Spanberger, Davis Reintroduce Bipartisan Legislation to Fix Flaw in Tax Code, Deliver Relief to Americans Still Waiting on Long Overdue Tax Refunds Amid COVID-19 Delays

The FAIR Act Would Make the Interest Received on Delayed Tax Refunds Non-Taxable Income

WASHINGTON, D.C. – U.S. Representatives Abigail Spanberger (D-VA-07) and Rodney Davis (R-IL-13) today reintroduced a bipartisan bill to fix a flaw in the U.S. tax code that unfairly penalizes American taxpayers who are still waiting on their tax refunds.

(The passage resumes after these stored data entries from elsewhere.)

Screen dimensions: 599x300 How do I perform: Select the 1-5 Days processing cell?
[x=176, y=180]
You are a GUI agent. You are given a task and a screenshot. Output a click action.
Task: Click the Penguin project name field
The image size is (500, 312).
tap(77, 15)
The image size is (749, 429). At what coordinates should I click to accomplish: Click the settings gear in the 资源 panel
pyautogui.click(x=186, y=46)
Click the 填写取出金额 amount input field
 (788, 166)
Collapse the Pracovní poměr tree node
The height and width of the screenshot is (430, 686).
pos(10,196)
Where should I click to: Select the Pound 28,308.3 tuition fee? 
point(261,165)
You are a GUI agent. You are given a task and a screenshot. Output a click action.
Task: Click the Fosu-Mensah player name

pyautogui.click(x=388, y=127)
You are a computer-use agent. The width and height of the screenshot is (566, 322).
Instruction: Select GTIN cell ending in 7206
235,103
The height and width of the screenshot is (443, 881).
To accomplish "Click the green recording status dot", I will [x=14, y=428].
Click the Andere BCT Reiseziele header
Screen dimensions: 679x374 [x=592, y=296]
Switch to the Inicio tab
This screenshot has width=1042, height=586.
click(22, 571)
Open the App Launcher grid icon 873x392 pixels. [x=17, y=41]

Due to delays at the Internal Revenue Service (IRS) caused by the COVID-19 pandemic, millions of Americans are receiving delayed refunds with accumulated interest. Under current regulations, when the IRS is delayed by more than 45 days in providing a tax refund, interest begins to accumulate on these refunds. However, any interest received due to a delayed refund is subject to taxes — unlike the refund itself. Accord to a recent CBS News report, an estimated 29 million tax returns are currently being held by the IRS for manual processing — and this backlog is contributing to significant delays.

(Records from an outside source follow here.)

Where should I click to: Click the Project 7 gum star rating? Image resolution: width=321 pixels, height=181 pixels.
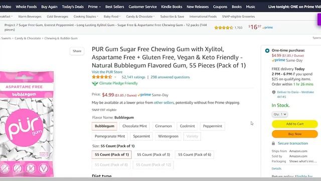click(224, 28)
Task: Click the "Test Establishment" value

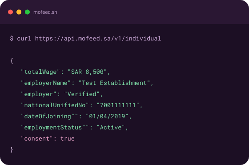Action: [114, 83]
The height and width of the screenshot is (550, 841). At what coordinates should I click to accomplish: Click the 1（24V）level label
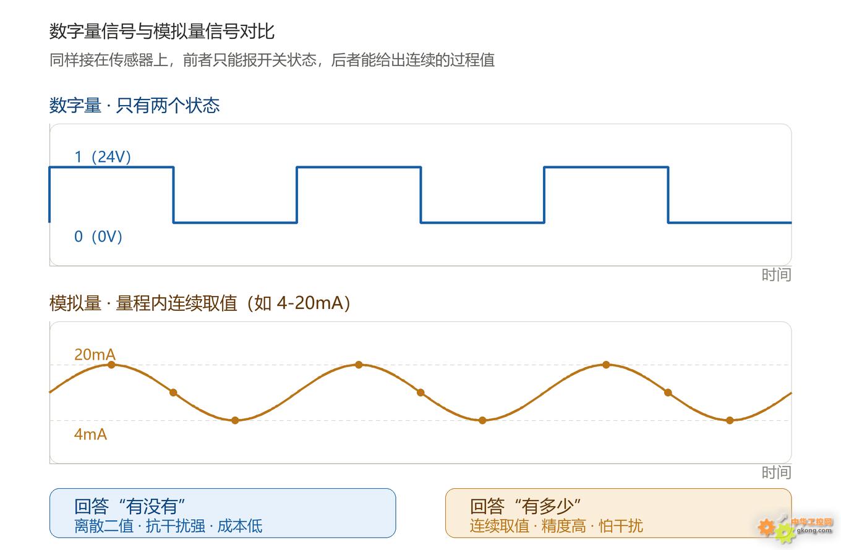(103, 157)
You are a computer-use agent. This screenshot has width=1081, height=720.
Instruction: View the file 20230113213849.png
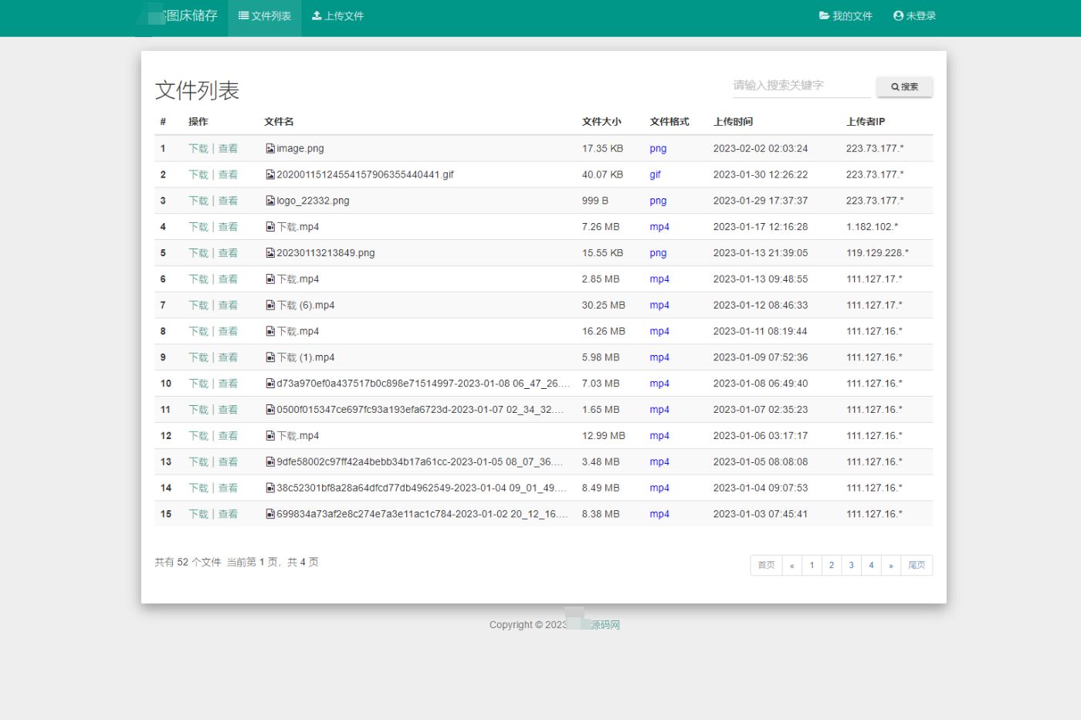tap(229, 252)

The bipartisan bill — the Freeing Americans from Interest on Reimbursements (FAIR) Act— would designate the interest that accumulates on a late tax refund as non-taxable income. This change would spare the nearly 14 million Americans who are projected to receive interest on their refunds this year the cost and hassle of having to report their interest as additional income on a separate 1099-INT. Spanberger and Davis first introduced a version of the legislation in September 2020.

“Working families in Central Virginia shouldn’t be forced to pay extra taxes, simply because of enormous backlogs at the IRS that were caused by no fault of their own. This unnecessary burden exacerbates hardships facing Virginians in a moment already marked by financial uncertainty — and we can take commonsense steps to fix this issue,” said Spanberger. “This bipartisan legislation removes an undue hurdle for American taxpayers by making clear that interest on these delayed refunds should be viewed as non-taxable income. I’d like to thank Congressman Davis for his continued partnership on this issue, and I’ll keep working to give our area’s families additional peace of mind and greater ability to save for their futures.”

“The COVID-19 pandemic has created delays in processing tax refunds to families across the country, which has resulted in the IRS sending interest payments on delayed refunds that often result in taxpayers unnecessarily owing additional taxes,” said Davis. “These interest payments force taxpayers to file additional tax forms that sometimes prove to be complicated and expensive, especially for as little as $8 in interest. I am proud to again introduce the bipartisan FAIR Act with Rep. Spanberger to ensure that taxpayers don’t have to pay taxes on interest payments, particularly those negligible in dollar amount, that they have received through no fault or investment of their own.”

According to August 2020 data from AARP,13.9 million U.S. taxpayers will receive a check averaging $18 on the interest on their refunds.